From the entries below, give the number of lines where the word "Select" occurs, and nothing else.

**DATA**
----

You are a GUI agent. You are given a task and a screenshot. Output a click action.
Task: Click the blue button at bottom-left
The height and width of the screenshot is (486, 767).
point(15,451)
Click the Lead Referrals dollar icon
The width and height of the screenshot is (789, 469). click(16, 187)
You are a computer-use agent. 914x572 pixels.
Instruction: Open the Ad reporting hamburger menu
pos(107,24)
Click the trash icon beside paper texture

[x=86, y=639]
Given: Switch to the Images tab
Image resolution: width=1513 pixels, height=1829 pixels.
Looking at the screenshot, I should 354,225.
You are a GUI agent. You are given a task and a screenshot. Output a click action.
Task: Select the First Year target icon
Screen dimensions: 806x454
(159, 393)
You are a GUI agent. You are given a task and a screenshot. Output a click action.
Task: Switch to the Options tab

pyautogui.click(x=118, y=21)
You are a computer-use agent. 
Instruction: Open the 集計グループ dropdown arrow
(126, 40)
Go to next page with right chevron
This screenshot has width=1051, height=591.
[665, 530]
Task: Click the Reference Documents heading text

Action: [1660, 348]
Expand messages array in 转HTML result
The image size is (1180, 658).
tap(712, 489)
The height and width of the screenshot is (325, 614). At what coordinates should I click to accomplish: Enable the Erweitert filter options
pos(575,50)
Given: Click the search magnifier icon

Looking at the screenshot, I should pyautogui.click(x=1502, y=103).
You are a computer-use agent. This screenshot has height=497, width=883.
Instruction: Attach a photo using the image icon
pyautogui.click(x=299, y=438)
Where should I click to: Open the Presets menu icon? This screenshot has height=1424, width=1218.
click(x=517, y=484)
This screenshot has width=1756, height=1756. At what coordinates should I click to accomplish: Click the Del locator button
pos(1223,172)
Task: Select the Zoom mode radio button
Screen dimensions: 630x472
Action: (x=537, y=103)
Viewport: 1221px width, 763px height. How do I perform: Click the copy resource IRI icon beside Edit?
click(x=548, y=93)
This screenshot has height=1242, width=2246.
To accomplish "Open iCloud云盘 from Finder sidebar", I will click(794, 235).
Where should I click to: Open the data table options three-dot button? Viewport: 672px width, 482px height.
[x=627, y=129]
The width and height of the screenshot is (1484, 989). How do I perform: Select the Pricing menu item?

----

**RESULT OF THE TASK**
3